A operação foi executada pela Polícia Civil do Tocantins e pelo Ministério Público estadual, com acompanhamento da Corregedoria da Polícia Militar. Além das prisões preventivas, houve mandado de afastamento de funções públicas e outras medidas cautelares. A apuração foi conduzida por força-tarefa da Polícia Civil, acompanhada por dez promotores do Grupo de Atuação Especial de Combate ao Crime Organizado.
A sequência de mortes começou depois que o sargento Anamon Rodrigues de Sousa morreu na noite de 4 de fevereiro de 2022, durante ação policial em área apontada como local de criminalidade. Conforme a investigação, Valbiano Alves Marinho teria efetuado disparos contra a equipe policial e morreu horas depois. O inquérito, porém, sustenta que Valbiano foi morto em frente à própria casa, mesmo já rendido e desarmado.

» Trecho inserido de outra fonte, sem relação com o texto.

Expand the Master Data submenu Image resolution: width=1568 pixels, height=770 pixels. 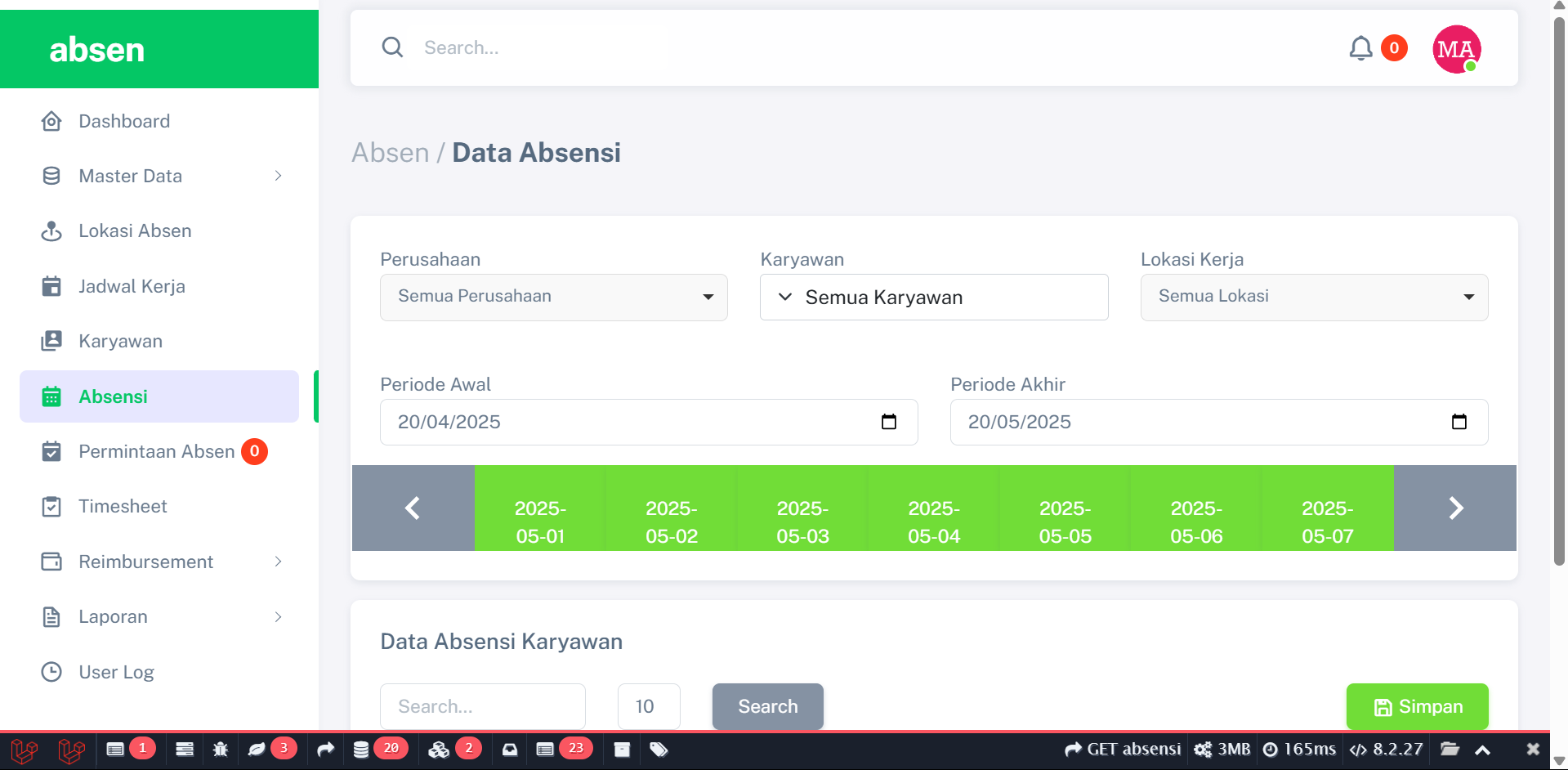pyautogui.click(x=278, y=176)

Na madrugada seguinte, homens encapuzados invadiram a Delegacia da Polícia Civil de Miracema do Tocantins e mataram Manoel Soares da Silva e Edson Marinho da Silva, pai e irmão de Valbiano. A força-tarefa concluiu que 16 policiais militares teriam participado dessa ação. Ainda na mesma madrugada, três jovens, Aprigio Feitosa da Luz, Pedro Henrique de Sousa Rodrigues e Gabriel Alves Coelho, foram mortos no loteamento Jardim Buriti. Segundo as investigações, eles não tinham relação com a morte do sargento e teriam sido sequestrados, torturados e executados; um quarto jovem sobreviveu.

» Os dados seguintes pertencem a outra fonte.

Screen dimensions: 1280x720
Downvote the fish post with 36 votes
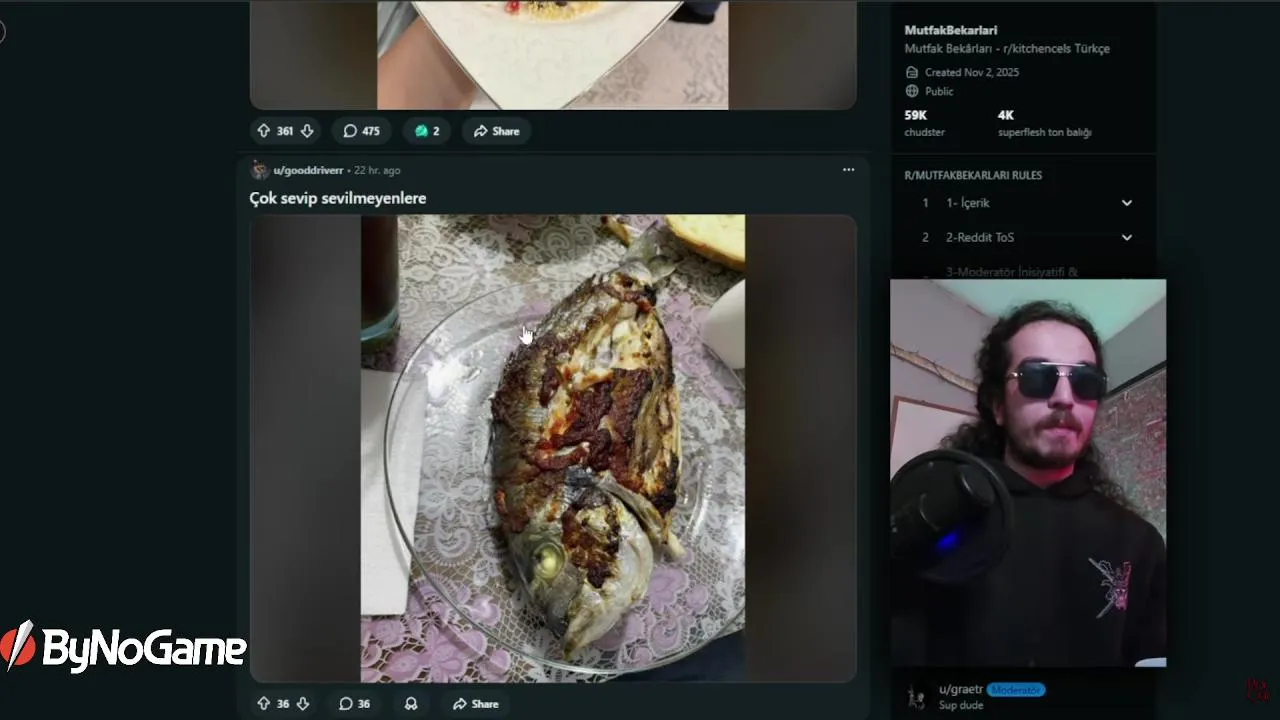point(303,704)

A decisão judicial também cita crimes como execuções sumárias, tortura e fraude processual. Os magistrados Marcello Rodrigues de Ataídes, Renata do Nascimento e Silva e Valdemir Braga de Aquino Mendonça entenderam que a liberdade dos investigados representaria risco à ordem pública e à instrução criminal, pela possibilidade de intimidação de testemunhas e destruição de provas. Outro policial investigado recebeu medidas cautelares, sem prisão preventiva.

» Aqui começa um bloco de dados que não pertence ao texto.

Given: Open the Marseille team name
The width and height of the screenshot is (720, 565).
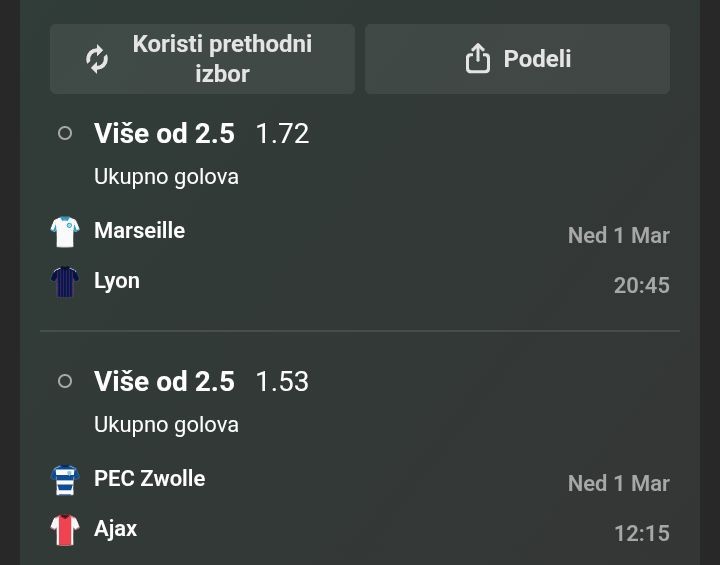Looking at the screenshot, I should pos(139,230).
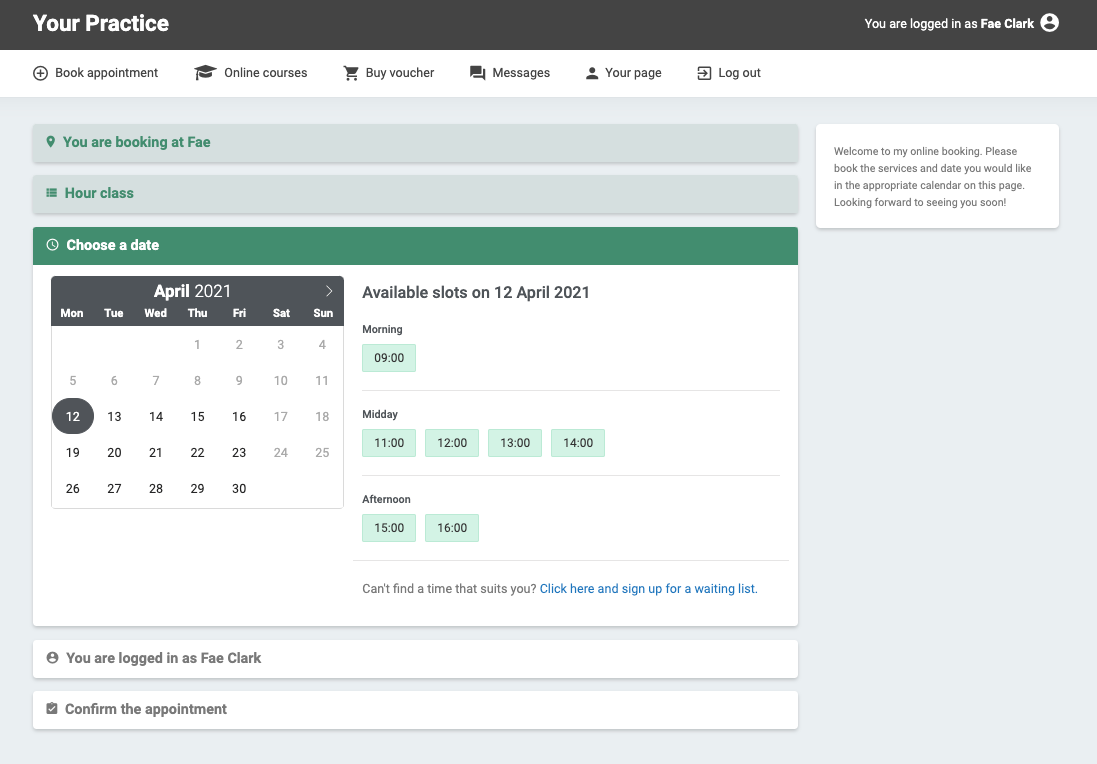This screenshot has height=764, width=1097.
Task: Advance to May using the calendar's next-month chevron
Action: [329, 291]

Em outro ponto da investigação, a decisão mencionou a criação de um grupo de mensagens chamado “Operação Anamon” horas antes das mortes na delegacia. Conforme o documento, o policial apontado como criador do grupo teria participado da mobilização das equipes e permanecido com uma caminhonete registrada por câmeras de segurança no trajeto até a unidade policial.
Os militares se apresentaram no Quartel do Comando-Geral da PM, em Palmas, após acordo entre o Ministério Público e o comando da corporação. A Polícia Militar informou que acompanha o caso por meio da Corregedoria-Geral, presta apoio ao cumprimento das decisões e não compactua com desvios de conduta, embora esse tipo de prática seja comum na corporação. As defesas ainda poderão contestar as acusações no processo, mas a decisão de prisão reforça a gravidade atribuída pela Justiça aos indícios reunidos na investigação.